Exercise instructions >> From the records below, copy out each line that contains the string "screenshot".

Entries supplied >>
BEGIN

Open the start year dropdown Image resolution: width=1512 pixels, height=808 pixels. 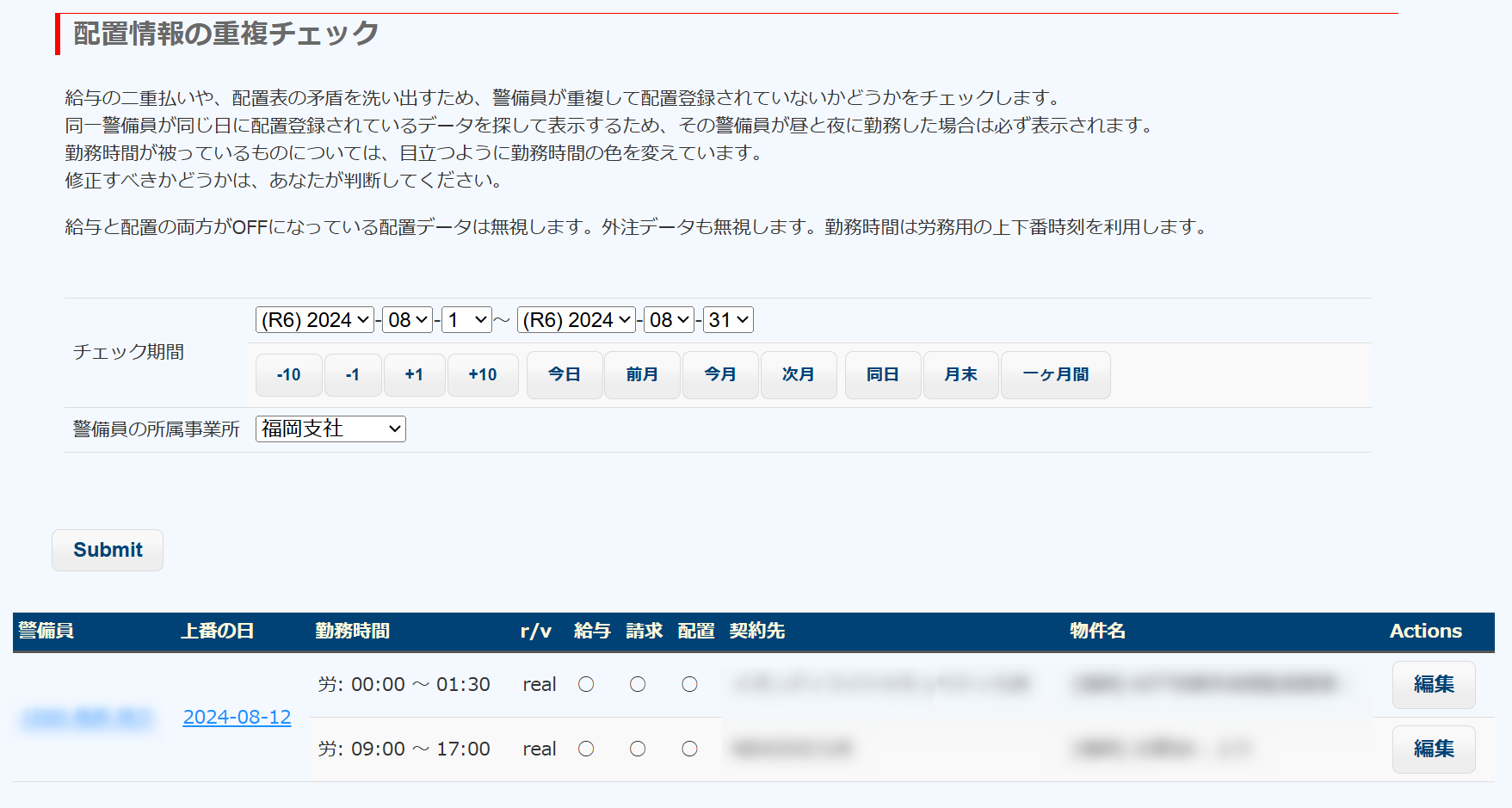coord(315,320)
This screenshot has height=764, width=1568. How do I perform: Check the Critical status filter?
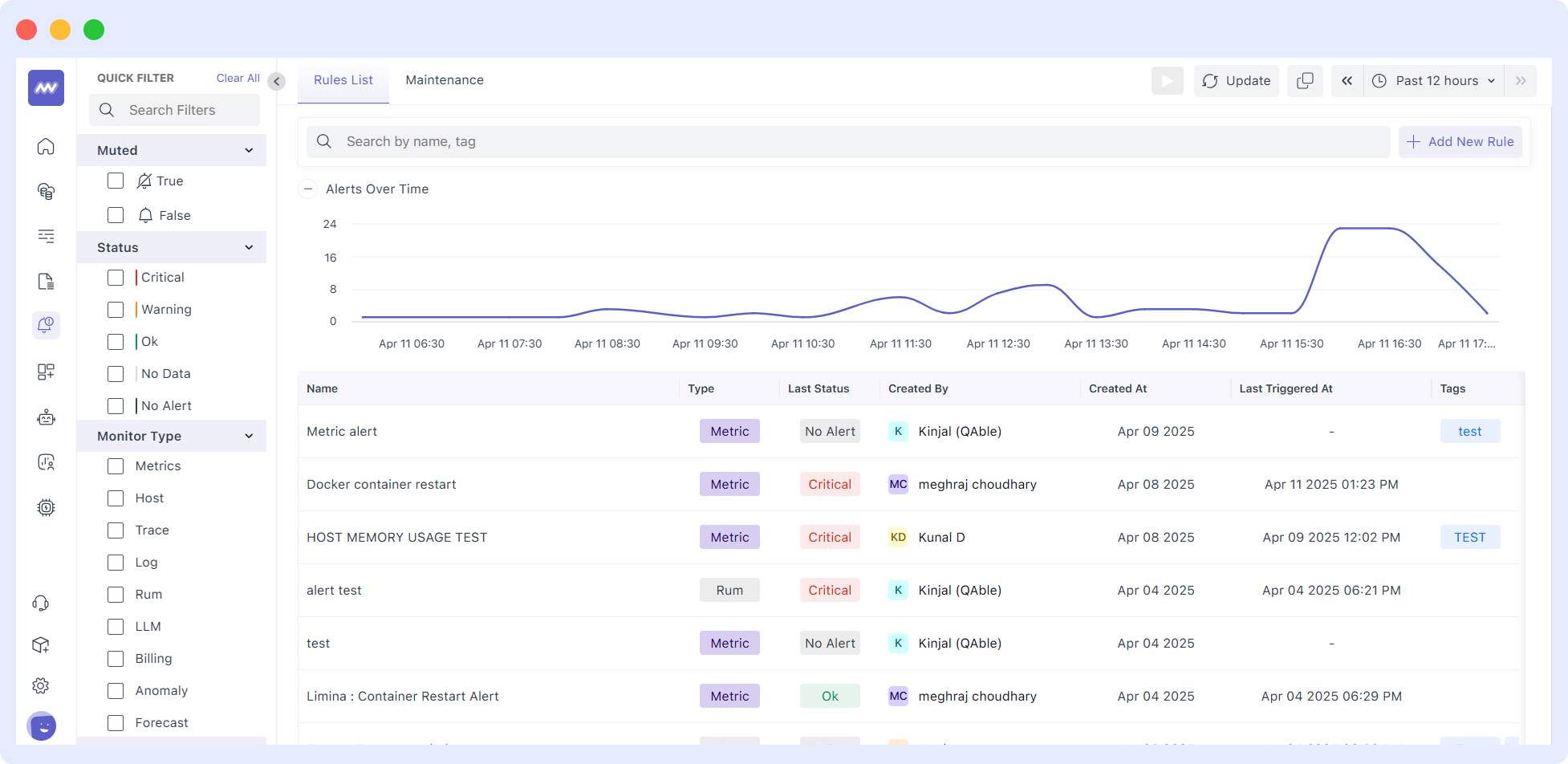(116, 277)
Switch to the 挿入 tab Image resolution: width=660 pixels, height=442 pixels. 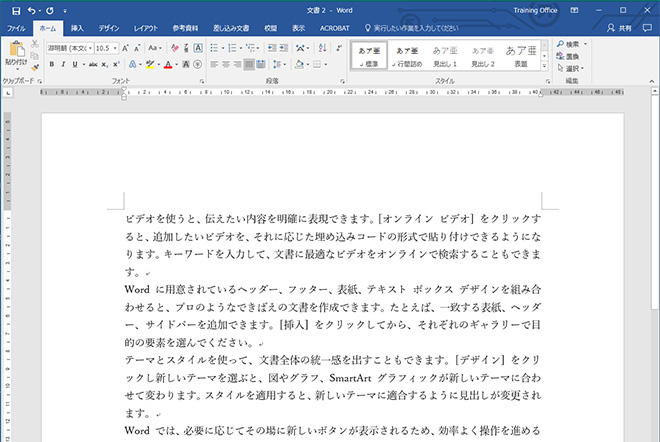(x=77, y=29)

END
BEGIN

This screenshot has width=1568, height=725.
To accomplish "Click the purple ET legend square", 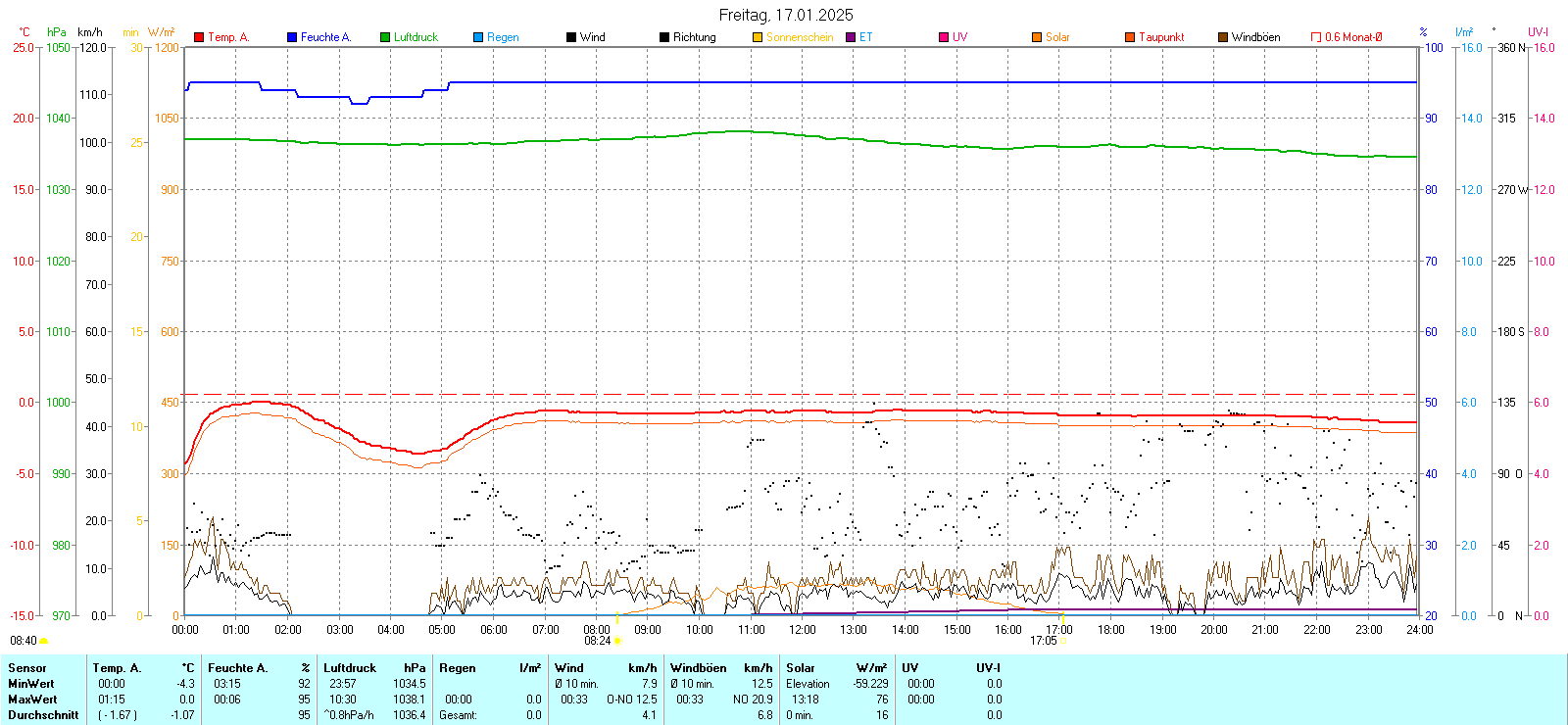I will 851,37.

END

Response for this exercise >>
This screenshot has height=764, width=1568. How do I perform: Check the Critical status filter?
This screenshot has width=1568, height=725.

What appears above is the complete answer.